> _Exercise description_:
Leave out all pictures. Extract exactly the lines from the one containing "Click the bullet beside Women's Shoes" through the end of the data.

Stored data
Content starts
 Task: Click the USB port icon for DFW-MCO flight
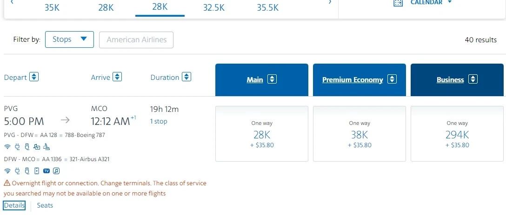27,171
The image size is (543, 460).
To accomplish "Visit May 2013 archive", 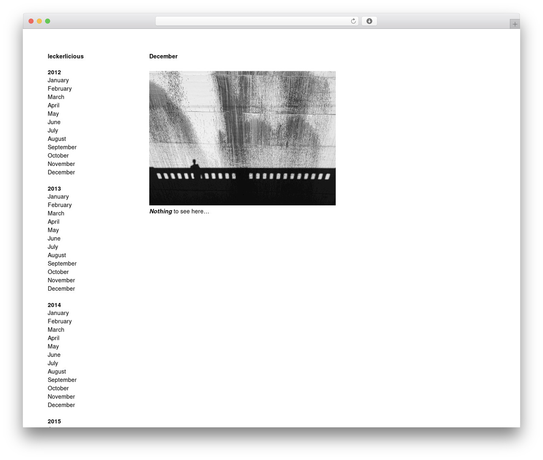I will pyautogui.click(x=53, y=230).
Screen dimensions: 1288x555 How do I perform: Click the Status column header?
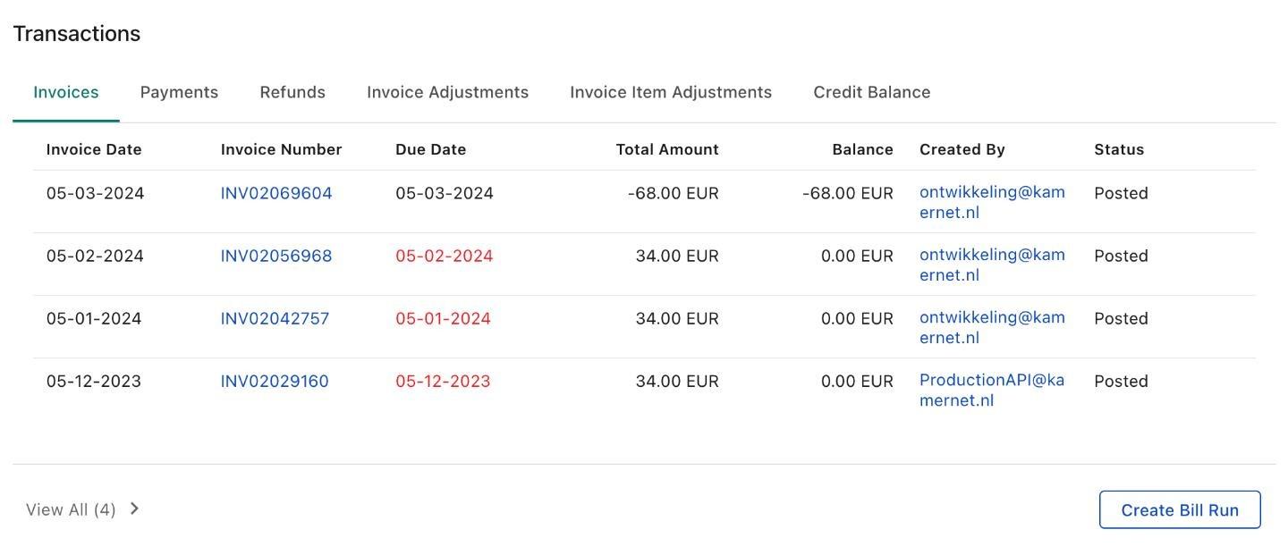[x=1119, y=149]
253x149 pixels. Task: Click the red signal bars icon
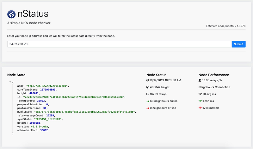pyautogui.click(x=148, y=108)
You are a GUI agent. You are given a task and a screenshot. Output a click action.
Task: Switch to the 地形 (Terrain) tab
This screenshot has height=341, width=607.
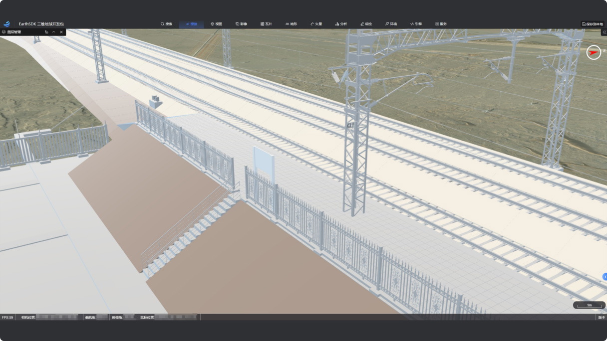pos(291,24)
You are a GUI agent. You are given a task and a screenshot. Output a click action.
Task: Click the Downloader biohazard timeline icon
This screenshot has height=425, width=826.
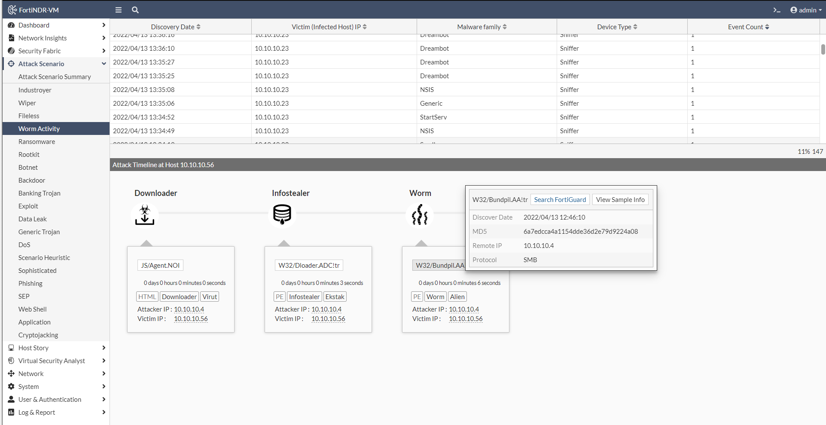click(x=145, y=214)
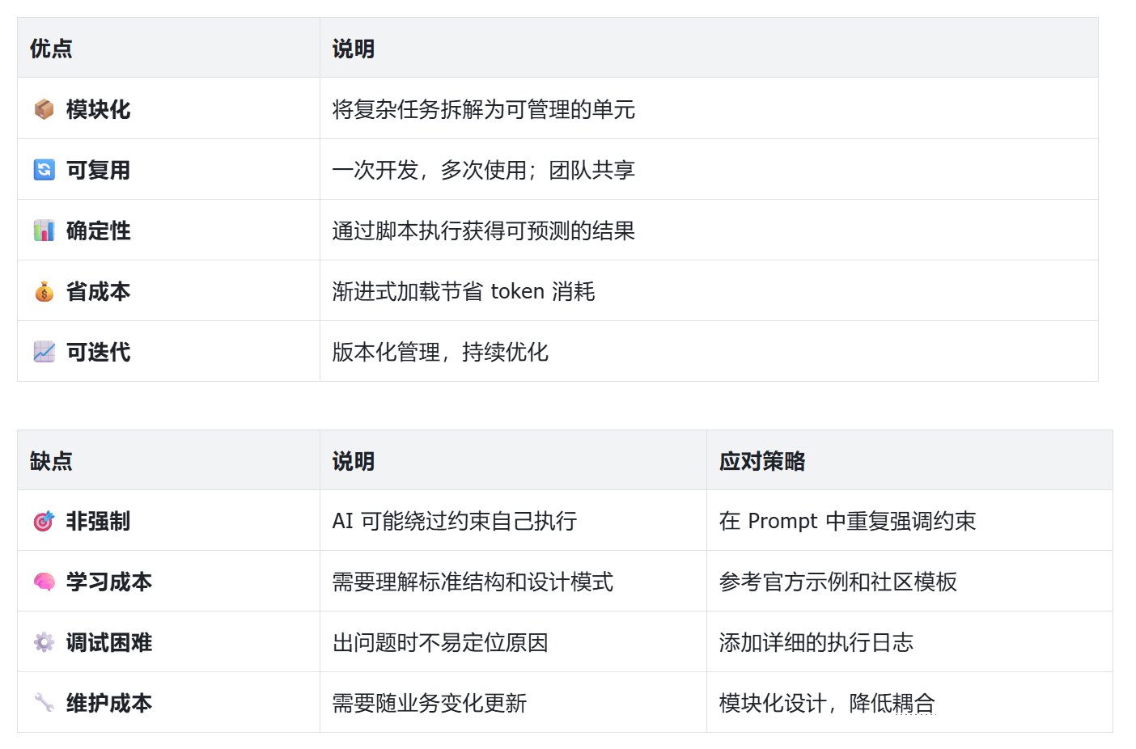Click the wrench icon beside 维护成本

(44, 703)
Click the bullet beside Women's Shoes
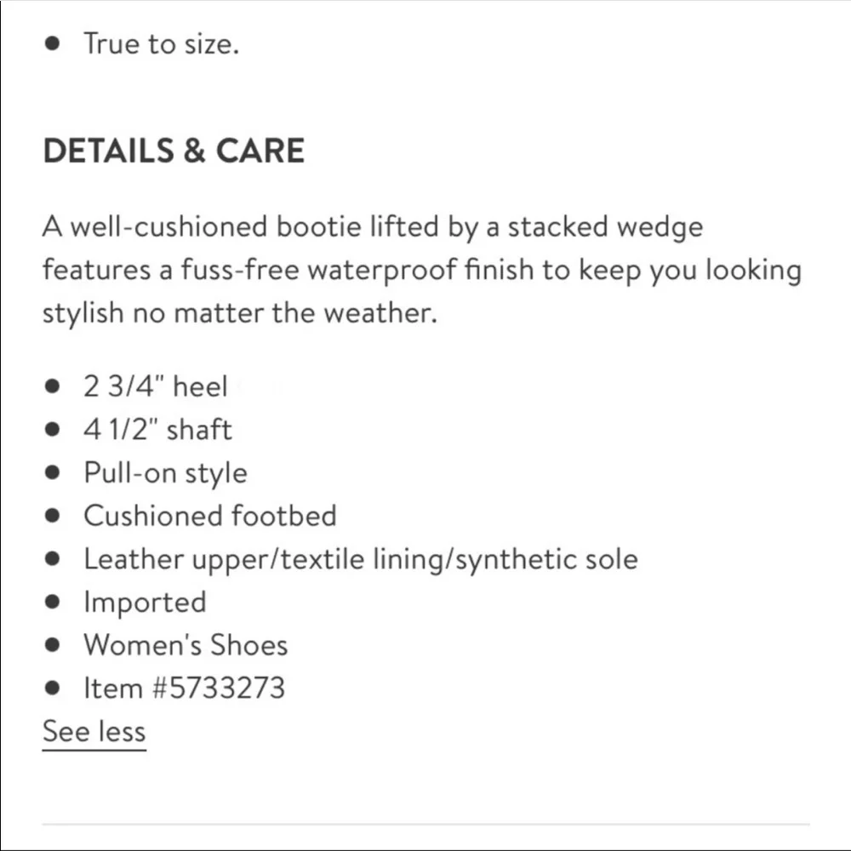 pos(54,646)
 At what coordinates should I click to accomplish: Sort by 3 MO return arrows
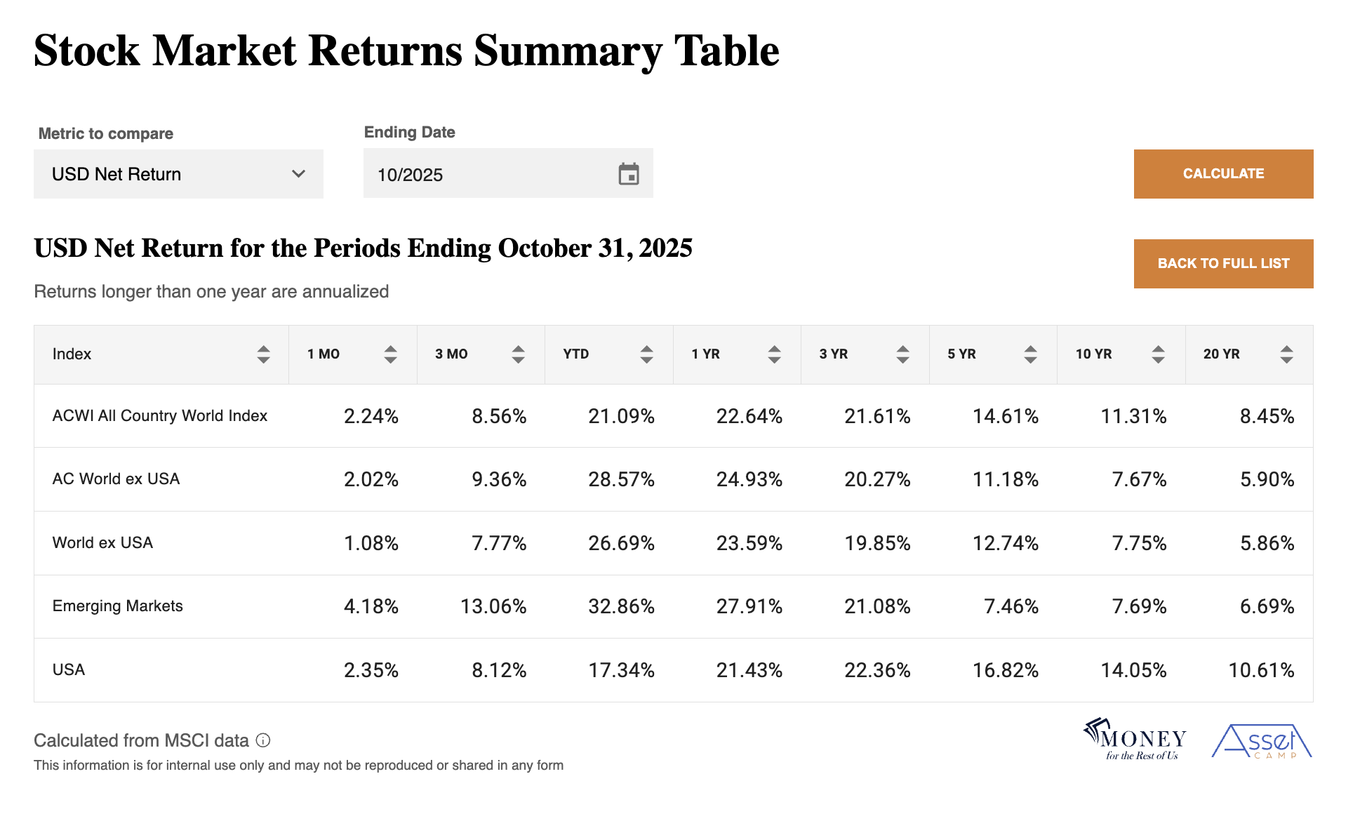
Content ends
> _Task result_:
Click the bullet beside Women's Shoes
 pos(54,646)
 At what coordinates should I click to accomplish: Sort by 3 MO return arrows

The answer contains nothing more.